Con il terzo motivo di ricorso, si deduce la nullità della sentenza ai sensi dell’art. 360, n. 4, c.p.c., per violazione del c.d. giudicato interno ex artt. 324 c.p.c. e 2909 c.c., con riferimento alla declaratoria del difetto di legittimazione attiva in capo ai condomini NOME COGNOME e NOME COGNOME perché la Corte d’Appello di Trieste ha negato la legittimazione ad agire dei singoli condomini NOME COGNOME NOME COGNOME, che era stata affermata dal Tribunale, senza che vi fosse specifica impugnazione sul punto, sicché sulla questione si sarebbe formato il giudicato interno.
Il motivo è fondato.
A prescindere dal rilievo che l”actio negatoria servitutis” può essere proposta da uno solo dei proprietari del bene (tra le tante, Sez. 2, Sentenza n. 4658 del 08/05/1998), osserva il Collegio che il Tribunale riconosciuto la legittimazione dei singoli condomini e tale statuizione non era stata impugnata dal Comune di Pordenone, le cui contestazioni erano limitate unicamente alla legittimazione attiva dell’amministratore del Condominio, sicchè sulla questione si era formato il giudicato interno.
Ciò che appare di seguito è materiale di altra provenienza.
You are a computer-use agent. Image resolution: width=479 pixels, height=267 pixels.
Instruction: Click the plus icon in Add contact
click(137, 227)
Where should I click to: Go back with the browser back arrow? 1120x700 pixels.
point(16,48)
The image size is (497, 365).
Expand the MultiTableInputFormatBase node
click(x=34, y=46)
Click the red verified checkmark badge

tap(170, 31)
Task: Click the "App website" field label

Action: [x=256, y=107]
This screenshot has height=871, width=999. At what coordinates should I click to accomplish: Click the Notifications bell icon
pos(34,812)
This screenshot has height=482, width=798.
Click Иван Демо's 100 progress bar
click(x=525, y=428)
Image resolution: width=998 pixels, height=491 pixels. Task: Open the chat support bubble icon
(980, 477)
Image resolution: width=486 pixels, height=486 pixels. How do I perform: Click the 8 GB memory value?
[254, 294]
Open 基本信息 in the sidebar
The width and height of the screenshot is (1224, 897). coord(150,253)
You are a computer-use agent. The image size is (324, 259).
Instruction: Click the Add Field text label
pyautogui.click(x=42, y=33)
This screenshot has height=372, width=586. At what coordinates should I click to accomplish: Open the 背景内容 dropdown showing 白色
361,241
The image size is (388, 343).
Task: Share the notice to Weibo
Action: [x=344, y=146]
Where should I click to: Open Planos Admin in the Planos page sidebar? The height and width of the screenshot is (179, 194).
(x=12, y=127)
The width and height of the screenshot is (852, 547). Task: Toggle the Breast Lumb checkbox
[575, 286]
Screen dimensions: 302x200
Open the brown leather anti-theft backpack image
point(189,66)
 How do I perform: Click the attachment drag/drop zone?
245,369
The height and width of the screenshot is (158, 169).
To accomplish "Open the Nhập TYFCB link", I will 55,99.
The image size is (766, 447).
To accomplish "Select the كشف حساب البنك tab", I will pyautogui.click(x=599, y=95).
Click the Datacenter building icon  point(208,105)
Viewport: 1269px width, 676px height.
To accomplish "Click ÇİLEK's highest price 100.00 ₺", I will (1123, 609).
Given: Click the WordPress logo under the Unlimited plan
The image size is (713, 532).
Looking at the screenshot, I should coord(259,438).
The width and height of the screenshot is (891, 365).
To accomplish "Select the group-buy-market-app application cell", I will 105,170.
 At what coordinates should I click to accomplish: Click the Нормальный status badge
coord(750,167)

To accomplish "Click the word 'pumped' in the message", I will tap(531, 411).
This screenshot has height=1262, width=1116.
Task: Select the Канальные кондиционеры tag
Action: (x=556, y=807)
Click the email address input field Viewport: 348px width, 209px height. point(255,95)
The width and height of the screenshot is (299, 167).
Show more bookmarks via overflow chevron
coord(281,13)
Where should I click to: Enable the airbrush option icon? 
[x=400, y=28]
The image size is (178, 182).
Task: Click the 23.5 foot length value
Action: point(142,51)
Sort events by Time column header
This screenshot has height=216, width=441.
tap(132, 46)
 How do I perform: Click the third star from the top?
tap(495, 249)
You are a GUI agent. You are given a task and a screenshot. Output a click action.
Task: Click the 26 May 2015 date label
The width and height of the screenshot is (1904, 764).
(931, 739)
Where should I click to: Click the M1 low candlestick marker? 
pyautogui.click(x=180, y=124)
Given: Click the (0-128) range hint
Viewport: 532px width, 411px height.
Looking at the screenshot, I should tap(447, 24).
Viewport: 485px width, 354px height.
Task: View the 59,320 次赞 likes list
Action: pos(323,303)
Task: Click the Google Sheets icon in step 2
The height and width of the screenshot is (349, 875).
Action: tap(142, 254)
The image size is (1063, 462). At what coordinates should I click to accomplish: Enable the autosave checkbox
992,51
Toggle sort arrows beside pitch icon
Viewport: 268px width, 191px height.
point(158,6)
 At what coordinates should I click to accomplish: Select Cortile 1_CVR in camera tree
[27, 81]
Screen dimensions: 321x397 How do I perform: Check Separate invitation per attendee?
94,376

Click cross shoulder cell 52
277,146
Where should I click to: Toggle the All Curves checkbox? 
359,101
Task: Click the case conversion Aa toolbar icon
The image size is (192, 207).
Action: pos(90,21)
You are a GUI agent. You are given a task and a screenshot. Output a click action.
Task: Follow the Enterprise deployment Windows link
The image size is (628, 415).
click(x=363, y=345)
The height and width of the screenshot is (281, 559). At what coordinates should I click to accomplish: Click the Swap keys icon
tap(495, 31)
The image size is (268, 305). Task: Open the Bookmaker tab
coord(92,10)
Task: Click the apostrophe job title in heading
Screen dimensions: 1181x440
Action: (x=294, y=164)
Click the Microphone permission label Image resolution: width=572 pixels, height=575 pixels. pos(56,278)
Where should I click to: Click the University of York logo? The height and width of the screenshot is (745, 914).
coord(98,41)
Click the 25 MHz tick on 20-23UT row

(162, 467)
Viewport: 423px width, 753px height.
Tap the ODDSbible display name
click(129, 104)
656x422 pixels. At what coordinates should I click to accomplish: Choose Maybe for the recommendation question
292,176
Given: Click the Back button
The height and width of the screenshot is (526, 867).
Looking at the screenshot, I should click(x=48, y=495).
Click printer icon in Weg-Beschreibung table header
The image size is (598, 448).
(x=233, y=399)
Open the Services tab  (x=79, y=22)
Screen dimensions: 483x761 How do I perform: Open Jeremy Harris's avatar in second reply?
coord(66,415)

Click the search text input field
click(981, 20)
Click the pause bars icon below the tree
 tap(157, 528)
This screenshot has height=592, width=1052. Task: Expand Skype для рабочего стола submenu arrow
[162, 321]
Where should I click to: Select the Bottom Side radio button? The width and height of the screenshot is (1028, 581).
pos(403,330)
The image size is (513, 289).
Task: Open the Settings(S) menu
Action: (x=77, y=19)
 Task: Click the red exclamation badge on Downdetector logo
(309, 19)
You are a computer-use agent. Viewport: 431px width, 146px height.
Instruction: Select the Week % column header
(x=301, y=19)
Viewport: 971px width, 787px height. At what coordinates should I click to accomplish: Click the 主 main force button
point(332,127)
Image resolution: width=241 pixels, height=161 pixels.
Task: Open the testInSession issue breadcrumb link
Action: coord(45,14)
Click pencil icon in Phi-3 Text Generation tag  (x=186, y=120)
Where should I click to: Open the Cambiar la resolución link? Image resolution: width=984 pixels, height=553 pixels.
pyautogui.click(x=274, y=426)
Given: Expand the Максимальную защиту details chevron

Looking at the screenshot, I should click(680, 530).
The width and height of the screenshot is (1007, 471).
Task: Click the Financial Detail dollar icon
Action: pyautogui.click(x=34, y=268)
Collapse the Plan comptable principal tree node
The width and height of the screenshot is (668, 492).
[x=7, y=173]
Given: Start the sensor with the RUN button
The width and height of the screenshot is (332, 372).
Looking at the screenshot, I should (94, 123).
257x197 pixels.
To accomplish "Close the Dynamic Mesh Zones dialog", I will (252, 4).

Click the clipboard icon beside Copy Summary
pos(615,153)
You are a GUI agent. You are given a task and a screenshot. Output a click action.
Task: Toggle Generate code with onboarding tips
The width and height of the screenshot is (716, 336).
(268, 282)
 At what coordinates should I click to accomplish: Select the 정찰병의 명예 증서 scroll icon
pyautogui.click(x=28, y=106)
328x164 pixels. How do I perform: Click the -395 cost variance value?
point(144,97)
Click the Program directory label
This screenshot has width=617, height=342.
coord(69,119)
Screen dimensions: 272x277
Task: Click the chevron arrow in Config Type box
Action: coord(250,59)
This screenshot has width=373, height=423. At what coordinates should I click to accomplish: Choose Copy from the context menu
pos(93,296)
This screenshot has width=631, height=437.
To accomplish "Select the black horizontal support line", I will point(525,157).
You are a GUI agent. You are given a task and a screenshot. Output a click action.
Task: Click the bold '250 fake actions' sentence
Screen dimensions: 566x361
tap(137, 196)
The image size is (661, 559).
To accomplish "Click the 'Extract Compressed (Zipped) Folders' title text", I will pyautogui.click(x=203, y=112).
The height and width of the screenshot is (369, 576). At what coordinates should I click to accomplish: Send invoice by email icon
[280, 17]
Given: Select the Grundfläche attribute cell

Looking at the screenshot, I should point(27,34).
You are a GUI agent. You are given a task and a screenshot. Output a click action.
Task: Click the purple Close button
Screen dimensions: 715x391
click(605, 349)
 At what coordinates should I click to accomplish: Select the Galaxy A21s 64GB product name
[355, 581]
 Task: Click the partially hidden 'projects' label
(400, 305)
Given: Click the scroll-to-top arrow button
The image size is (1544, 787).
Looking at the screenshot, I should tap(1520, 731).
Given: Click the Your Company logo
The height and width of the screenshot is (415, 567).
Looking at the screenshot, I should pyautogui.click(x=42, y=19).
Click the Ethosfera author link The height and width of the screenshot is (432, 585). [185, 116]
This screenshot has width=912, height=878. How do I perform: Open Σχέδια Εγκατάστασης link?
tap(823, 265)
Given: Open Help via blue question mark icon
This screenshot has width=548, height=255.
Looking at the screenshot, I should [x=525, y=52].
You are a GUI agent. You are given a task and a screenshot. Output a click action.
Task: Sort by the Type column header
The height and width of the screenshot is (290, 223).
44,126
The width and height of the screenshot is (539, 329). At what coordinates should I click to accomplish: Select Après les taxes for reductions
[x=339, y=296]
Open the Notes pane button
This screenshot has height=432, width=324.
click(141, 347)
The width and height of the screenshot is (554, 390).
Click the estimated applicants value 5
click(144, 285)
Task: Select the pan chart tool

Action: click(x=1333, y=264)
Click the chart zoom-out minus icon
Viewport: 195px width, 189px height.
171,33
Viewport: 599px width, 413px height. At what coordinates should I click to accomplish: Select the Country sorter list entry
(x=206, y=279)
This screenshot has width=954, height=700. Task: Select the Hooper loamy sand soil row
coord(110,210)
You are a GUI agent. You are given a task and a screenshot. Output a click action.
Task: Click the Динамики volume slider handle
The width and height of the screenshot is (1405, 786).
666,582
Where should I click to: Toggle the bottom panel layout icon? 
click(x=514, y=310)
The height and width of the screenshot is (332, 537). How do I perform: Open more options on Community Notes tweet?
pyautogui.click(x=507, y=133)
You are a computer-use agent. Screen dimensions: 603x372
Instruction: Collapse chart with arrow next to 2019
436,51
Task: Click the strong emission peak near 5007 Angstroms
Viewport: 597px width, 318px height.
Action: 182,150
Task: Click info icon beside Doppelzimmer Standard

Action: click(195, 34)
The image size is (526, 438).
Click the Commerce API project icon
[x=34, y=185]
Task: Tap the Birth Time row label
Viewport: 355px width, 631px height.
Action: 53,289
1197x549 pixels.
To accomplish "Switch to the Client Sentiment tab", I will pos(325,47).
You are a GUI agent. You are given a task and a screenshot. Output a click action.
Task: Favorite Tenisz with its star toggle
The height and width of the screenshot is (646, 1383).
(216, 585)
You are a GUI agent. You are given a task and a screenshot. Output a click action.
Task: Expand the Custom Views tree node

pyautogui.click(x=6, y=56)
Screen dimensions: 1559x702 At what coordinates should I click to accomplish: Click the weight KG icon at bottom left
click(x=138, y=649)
E’ logicamente assorbito il quarto motivo, con il quale si deduce la violazione di legge, ai sensi dell’art. 360, n. 3 c.p.c.: violazione degli artt. 24 Cost, 81 c.p.c., 949 c.c., 1108 c.c., 1073 c.c. e 2939 c.c., per non avere la Corte d’appello riconosciuto la legittimazione attiva dei singoli condomini nelle azioni che hanno ad oggetto la tutela della cosa comune.
Il ricorso deve, pertanto, accolto; la sentenza impugnata va cassata con rinvio alla Corte di Appello di Trieste in diversa composizione, che regolerà le spese del giudizio di legittimità.
P.Q.M.
accoglie i primi tre motivi di ricorso, dichiara assorbito il quarto, cassa la sentenza impugnata in ordine ai motivi accolti con rinvio, anche per le spese del giudizio di legittimità, alla Corte d’appello di Trieste in diversa composizione.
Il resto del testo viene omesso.